### Instruction
Answer these questions from the passage on Spain below:
1. How many years did the long struggle last?
2. Where was the new University founded?
3. Who is named as the earliest of the native painters?

### Supplied text
Before proceeding with the story it is worth while to consider the effect which this long struggle of seven hundred and eighty years had had upon the Spanish character. In the first place it had fused the nation into one; not by some sudden stroke of patriotic ardor but by a slow and painful process, in which the patriotism had been tested in the forge of adversity, stiffened and tempered on the anvil of endurance and proven by long experiences. Its qualities were trenchant, uncompromising, decisively complete. The Spaniard had become a hero to himself ; sufficient in and for himself ; realising his superiority and wrapping it about with a mantle of haughty exclusiveness. He had learned to rely upon himself and had justified his confidence by victory, hardly won and dearly bought; he was a Spaniardverbum sat. But he had been more than patriot; he had been a Paladin of the Faith; a Knight of the Cross; a Soldier of Christendom, Champion of the Holy Catholic Church. The consciousness of this had sustained him in adversity; quickened his strength in hours of vigil, inflamed him to the attack and crowned both victories and defeats with divine glory. An intense passion of spiritual ecstasy burned within him. He was at once a man of action, hard and practical, and a pietistic dreamer, a fanatic and visionary. How this mingling of qualities affected Spanish art, causing it, on the one hand, to be distinctively national and, on the other, a product of naturalistic method and highly pietistic motive will appear in the course of our story.
It was, perhaps, Spain’s misfortune that her victories over the Moors were not succeeded by a period of settled conditions. For already she had entered upon a career of brilliant enterprise in the arts of peace.
Under the patronage of Queen Isabella and of prelates, such as Cardinal Ximenes de Cisneros, Archbishop of Toledo, whose power rivaled that of the Crown, great architectural works were inaugurated and sculptors and painters were drawn from Flanders and Germany to decorate them. Learning was still further encouraged by the founding of a new University at Alcala de Henares to supplement the famous foundation of Salamanca, and men of letters and artists were welcomed and honored at Court. Among them stand out the names of Pulgar, the first historian of Castile; Cota, the first Spanish dramatist and Rincon, the earliest of the native painters. The sixteenth century, in fact, opened with a brilliant dawn, full of promise for the new nation, if only it might have had leisure to consolidate and develop naturally its resources. But it was drawn almost immediately into the whirl of foreign conquests.

### Data block

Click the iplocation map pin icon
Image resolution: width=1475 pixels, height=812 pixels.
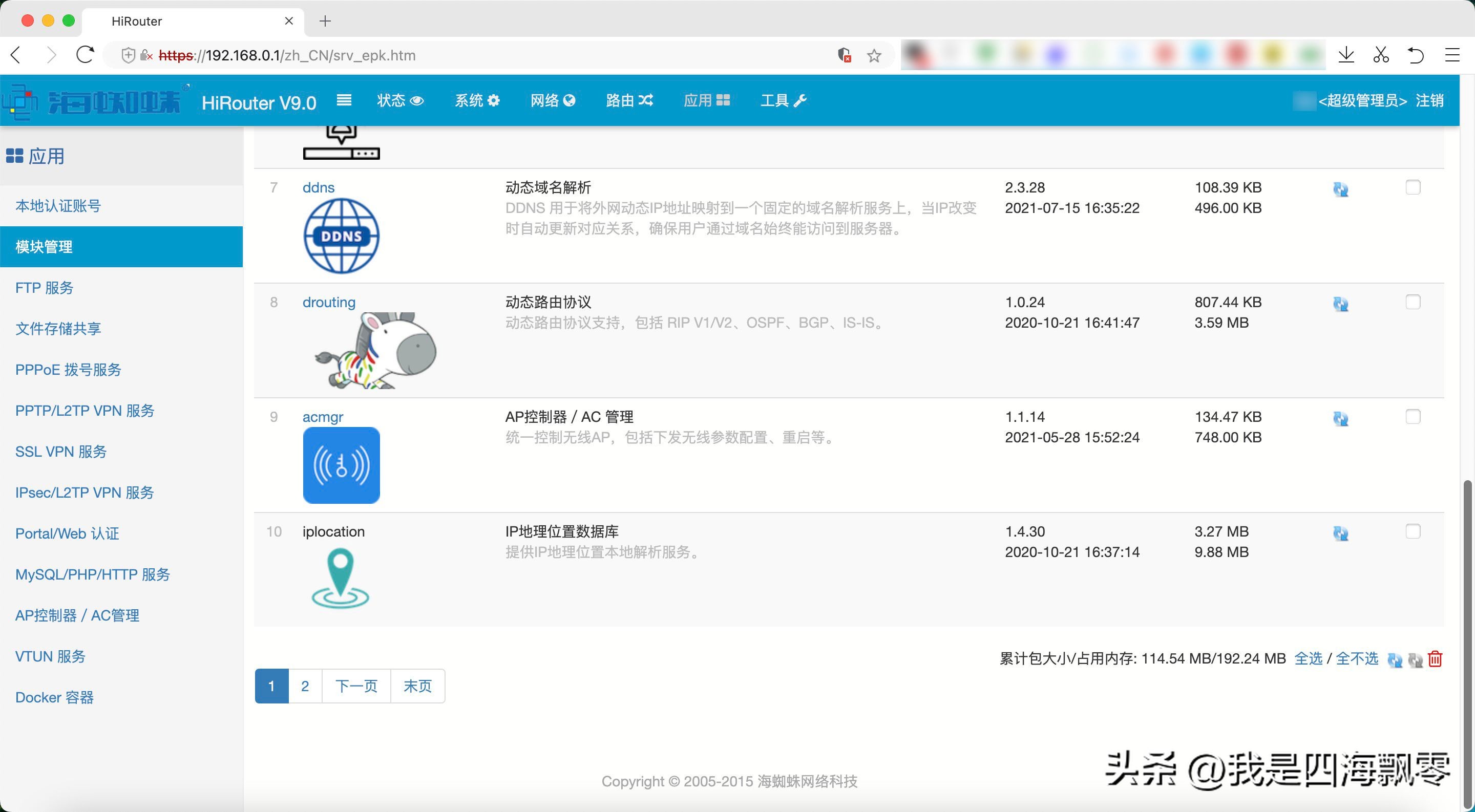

### Response to the exercise
1. Seven hundred and eighty years
2. Alcala de Henares
3. Rincon